Combining renewable energy and cryptocurrency

The cryptocurrency market is starting to use an astronomical amount of energy to mine coins. A very common mining rig is the Bitmain Antminer S9. This mining rig can use up to 12045KWh a year. With electricity prices up to 12 cents a KWh in the United States, that means you could pay upwards of $1,445 a year to run only one machine. Big warehouses can have dozens to hundreds of machines like this running 24 hours a day. This can make for a big payday to your electrical company, and destroy any profits you were counting on seeing.

Now this machine is designed to mine bitcoin, and you can potentially make a profit doing this with the price bitcoin has attained. But when we consider different, newer altcoins that run the same algorithm (SHA-256d), this becomes a major problem. With new and beginning coins or even some stable coins that have been on the market such as Terracoin (TRC), you would actually take a loss on this machine. Running numbers like this can be very disconcerting to the community as a whole, and this scenario rings true for a variety of coins on the market today.

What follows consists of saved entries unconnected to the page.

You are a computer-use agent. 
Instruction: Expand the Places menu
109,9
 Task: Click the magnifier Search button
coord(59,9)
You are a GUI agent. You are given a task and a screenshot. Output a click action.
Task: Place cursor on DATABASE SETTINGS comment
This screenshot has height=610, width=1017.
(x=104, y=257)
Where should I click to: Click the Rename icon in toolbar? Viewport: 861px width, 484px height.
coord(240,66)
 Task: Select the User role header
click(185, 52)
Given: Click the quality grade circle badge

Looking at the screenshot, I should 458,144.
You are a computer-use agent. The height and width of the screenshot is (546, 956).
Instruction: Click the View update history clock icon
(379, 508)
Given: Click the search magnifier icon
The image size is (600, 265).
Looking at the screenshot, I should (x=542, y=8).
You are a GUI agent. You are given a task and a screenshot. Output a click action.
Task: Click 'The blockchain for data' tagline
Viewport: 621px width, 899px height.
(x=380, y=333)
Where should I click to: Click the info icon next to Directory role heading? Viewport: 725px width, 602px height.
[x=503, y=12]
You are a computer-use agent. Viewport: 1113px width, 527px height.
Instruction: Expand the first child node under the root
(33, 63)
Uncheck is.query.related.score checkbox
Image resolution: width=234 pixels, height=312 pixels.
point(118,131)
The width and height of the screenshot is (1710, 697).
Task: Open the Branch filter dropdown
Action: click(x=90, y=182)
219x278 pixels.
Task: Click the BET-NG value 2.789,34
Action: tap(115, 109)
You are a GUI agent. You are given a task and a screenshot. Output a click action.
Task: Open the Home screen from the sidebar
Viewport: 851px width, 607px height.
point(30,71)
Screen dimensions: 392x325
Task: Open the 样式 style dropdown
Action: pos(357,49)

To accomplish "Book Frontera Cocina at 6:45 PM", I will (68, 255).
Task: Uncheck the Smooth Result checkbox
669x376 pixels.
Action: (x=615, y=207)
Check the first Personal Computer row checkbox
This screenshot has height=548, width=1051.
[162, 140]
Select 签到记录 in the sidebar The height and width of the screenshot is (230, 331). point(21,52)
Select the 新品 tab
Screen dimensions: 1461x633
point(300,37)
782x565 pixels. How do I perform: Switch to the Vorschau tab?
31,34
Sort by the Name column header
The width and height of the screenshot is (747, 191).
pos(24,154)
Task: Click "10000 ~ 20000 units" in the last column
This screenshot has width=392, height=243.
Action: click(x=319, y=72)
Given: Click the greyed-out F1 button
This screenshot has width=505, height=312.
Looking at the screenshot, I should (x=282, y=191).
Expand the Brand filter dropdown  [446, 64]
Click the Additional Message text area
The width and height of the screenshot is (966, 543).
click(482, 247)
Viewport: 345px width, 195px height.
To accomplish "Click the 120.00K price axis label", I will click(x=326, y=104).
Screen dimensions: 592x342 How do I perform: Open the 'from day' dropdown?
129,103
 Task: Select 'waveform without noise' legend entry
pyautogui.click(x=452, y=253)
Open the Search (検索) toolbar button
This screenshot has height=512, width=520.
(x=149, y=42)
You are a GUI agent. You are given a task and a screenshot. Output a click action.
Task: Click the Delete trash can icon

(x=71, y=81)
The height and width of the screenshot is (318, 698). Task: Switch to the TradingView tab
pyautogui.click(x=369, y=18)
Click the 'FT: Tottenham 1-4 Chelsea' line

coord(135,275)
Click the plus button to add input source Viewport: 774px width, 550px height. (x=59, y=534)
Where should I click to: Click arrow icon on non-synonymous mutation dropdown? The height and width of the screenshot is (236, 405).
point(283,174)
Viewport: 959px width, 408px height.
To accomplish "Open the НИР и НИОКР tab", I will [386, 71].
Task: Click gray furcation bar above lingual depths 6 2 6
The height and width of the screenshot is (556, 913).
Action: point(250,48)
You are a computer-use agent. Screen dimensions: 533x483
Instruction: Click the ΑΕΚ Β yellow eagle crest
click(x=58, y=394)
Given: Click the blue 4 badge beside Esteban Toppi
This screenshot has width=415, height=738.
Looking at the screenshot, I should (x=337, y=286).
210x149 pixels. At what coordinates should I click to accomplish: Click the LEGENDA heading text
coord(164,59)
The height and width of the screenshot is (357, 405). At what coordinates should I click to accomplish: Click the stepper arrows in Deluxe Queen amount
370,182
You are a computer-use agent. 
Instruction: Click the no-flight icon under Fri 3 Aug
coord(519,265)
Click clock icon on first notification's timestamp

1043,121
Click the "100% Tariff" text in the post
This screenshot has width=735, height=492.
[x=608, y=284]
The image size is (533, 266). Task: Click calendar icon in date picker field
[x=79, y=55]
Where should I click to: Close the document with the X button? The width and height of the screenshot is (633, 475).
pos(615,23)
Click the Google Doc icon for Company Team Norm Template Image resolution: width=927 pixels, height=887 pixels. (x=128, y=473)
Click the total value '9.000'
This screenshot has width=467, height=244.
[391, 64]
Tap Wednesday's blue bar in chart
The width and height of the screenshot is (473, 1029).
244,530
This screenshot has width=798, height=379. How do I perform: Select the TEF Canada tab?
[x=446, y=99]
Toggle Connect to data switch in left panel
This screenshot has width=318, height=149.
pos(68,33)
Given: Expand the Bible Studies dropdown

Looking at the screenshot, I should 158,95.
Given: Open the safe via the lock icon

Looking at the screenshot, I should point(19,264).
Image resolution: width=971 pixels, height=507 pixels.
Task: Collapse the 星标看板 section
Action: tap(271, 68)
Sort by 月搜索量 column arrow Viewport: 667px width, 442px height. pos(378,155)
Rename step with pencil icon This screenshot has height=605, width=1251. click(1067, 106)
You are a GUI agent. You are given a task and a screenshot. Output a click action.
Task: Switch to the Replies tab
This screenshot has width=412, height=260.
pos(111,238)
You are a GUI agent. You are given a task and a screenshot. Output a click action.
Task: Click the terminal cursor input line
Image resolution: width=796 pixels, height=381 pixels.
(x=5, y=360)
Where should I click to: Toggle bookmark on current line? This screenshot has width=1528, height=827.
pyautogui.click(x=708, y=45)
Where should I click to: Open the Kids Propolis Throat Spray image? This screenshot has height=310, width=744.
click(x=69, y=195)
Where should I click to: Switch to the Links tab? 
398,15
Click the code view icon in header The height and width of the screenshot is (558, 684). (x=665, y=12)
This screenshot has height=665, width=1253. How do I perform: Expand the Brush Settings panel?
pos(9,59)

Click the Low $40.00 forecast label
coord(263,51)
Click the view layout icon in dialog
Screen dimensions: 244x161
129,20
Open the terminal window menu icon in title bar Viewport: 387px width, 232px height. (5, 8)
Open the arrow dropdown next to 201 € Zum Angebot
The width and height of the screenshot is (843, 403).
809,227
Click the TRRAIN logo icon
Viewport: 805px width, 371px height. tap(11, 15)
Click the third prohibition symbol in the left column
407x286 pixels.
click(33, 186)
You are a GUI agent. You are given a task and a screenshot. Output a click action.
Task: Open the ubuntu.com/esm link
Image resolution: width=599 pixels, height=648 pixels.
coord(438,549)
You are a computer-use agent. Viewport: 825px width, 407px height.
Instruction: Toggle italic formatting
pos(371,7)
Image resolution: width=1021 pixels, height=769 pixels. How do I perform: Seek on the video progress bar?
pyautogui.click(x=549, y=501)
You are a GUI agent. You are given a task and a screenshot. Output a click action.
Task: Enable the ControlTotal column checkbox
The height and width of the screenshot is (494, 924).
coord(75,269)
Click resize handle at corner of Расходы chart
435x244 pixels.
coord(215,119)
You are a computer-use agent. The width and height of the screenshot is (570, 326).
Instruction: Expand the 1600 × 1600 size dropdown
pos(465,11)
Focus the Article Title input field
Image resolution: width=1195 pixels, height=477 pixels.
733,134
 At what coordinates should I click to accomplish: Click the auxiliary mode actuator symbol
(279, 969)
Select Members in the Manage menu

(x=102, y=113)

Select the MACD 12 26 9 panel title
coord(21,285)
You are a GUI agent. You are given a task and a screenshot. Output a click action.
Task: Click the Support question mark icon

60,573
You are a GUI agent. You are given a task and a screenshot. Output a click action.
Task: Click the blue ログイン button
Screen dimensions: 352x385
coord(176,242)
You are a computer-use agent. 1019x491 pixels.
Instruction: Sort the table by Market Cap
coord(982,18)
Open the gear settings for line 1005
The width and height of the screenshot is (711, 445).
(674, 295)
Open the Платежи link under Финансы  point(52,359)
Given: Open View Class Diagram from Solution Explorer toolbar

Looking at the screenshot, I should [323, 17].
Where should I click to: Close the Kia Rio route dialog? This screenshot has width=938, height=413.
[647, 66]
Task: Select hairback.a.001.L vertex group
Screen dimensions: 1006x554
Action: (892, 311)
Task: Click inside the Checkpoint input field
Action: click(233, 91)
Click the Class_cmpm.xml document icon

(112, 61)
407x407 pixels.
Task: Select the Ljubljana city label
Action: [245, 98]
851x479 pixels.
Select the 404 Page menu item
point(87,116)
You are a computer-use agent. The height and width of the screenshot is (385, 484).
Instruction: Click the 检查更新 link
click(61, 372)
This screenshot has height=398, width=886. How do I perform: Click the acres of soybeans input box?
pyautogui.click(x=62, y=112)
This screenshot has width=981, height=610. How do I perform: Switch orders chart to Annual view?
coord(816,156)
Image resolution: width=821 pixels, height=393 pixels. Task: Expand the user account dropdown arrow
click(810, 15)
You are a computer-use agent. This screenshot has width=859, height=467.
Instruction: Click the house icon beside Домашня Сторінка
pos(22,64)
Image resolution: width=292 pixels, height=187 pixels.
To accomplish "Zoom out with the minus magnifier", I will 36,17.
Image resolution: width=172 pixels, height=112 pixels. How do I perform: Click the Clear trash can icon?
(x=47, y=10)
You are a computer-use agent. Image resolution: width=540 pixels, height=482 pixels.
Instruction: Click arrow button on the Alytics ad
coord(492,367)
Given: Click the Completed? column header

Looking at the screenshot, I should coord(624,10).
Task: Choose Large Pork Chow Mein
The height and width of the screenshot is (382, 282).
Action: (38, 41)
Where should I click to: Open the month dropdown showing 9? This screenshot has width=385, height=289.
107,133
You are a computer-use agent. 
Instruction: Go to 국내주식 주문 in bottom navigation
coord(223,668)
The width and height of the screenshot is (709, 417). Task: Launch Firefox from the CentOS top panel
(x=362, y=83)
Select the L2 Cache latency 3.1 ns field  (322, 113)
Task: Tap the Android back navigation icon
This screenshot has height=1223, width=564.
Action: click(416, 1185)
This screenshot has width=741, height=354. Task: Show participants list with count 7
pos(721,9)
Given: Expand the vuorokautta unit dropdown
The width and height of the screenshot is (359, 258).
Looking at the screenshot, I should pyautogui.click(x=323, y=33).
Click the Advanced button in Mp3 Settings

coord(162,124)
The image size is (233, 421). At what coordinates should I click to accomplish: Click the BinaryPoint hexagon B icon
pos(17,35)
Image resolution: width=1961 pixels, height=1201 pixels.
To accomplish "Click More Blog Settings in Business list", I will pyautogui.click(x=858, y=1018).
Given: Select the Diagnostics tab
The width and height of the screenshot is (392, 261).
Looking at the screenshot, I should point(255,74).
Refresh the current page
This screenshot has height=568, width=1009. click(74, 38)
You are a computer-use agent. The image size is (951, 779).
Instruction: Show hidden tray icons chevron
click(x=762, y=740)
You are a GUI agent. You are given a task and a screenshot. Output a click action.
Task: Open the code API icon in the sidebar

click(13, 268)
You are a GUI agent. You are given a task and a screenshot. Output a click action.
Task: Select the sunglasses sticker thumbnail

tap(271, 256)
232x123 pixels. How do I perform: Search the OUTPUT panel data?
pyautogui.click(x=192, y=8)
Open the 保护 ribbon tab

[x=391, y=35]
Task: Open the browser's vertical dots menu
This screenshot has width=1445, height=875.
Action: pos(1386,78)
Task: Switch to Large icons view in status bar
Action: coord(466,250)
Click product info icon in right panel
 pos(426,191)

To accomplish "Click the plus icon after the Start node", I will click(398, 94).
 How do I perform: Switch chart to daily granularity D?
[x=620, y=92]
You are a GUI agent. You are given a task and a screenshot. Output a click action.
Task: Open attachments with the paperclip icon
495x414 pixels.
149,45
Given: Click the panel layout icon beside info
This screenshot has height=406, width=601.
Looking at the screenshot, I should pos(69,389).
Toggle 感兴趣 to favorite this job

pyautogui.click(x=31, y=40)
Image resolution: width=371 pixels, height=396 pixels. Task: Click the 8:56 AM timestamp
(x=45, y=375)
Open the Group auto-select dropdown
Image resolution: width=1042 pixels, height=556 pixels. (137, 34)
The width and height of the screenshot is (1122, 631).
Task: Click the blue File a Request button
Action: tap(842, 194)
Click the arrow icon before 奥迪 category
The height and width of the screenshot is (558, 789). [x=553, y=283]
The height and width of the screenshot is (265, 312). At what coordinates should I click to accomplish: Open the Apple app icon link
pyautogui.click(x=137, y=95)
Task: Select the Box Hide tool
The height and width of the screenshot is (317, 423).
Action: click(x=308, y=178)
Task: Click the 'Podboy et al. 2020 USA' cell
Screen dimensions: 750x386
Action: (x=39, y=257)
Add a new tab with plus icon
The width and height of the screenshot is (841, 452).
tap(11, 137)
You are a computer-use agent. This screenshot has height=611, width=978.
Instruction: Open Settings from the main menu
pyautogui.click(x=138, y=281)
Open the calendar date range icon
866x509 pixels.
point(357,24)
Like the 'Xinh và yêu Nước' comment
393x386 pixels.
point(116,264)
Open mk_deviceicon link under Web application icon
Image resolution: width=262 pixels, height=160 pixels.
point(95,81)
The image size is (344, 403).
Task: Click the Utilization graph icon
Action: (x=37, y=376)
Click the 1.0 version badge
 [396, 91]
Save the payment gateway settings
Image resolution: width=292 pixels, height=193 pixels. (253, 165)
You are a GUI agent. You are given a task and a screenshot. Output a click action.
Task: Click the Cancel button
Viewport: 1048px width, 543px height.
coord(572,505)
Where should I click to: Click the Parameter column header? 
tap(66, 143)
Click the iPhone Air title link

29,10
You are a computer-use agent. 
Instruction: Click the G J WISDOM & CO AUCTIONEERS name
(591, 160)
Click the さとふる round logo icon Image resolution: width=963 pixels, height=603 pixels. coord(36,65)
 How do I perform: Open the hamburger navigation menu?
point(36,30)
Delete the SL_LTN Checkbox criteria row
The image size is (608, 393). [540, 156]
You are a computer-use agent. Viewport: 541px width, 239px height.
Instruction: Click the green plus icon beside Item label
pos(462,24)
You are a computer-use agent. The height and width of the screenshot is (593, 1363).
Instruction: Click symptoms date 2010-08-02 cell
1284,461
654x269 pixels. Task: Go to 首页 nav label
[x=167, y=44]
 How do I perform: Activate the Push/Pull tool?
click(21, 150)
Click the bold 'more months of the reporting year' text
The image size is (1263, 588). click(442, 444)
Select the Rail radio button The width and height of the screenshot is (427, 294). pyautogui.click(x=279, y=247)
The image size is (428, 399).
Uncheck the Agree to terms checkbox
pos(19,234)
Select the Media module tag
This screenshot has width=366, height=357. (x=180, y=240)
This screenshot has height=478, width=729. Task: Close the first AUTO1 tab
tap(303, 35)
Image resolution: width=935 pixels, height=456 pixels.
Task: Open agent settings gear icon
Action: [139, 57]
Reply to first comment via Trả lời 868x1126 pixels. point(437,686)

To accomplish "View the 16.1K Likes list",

This limits the new or average miner's choices on what they can mine.

The proposal for combating this rising energy consumption would be to convert to a renewable energy source. This can and should be a transitional change using any number of resources (e.g., hydro, wind, solar, geothermal, etc.). The most readily available resources to the common company or individual would be wind or solar energy. A system that utilizes one or both of these energy sources could severely decrease the costs one would pay to the electrical provider.

There are really two main concerns when talking about adapting these technologies to coin mining operations: autonomous sustainability and large upfront costs. These problems go hand in hand. For more autonomy, you will have a larger upfront cost. For example, for a system that could handle a couple Bitmain Antminer S9s, an individual might add upwards of $20,000 to their initial costs to be able to power these autonomously for 24 hours a day.

So for a system like that, you might not see a good ROI based on how much in energy you saved for the first couple of years. But while that might be discouraging, the average solar system has a lifespan of 20+ years. A system like this would pay for itself three- to four-fold – maybe even more – in the long run. That is what cryptocurrency miners should be striving for: long term sustainability. Eliminating these power costs in the long run would also allow diversification into currencies that might net them a loss if they were on the grid. The long term five to ten year plan for any cryptocurrency mining company should be to convert to systems like these and get off of the power grids to save money. In certain countries, this will also prevent them from being shut down completely – like the companies in China.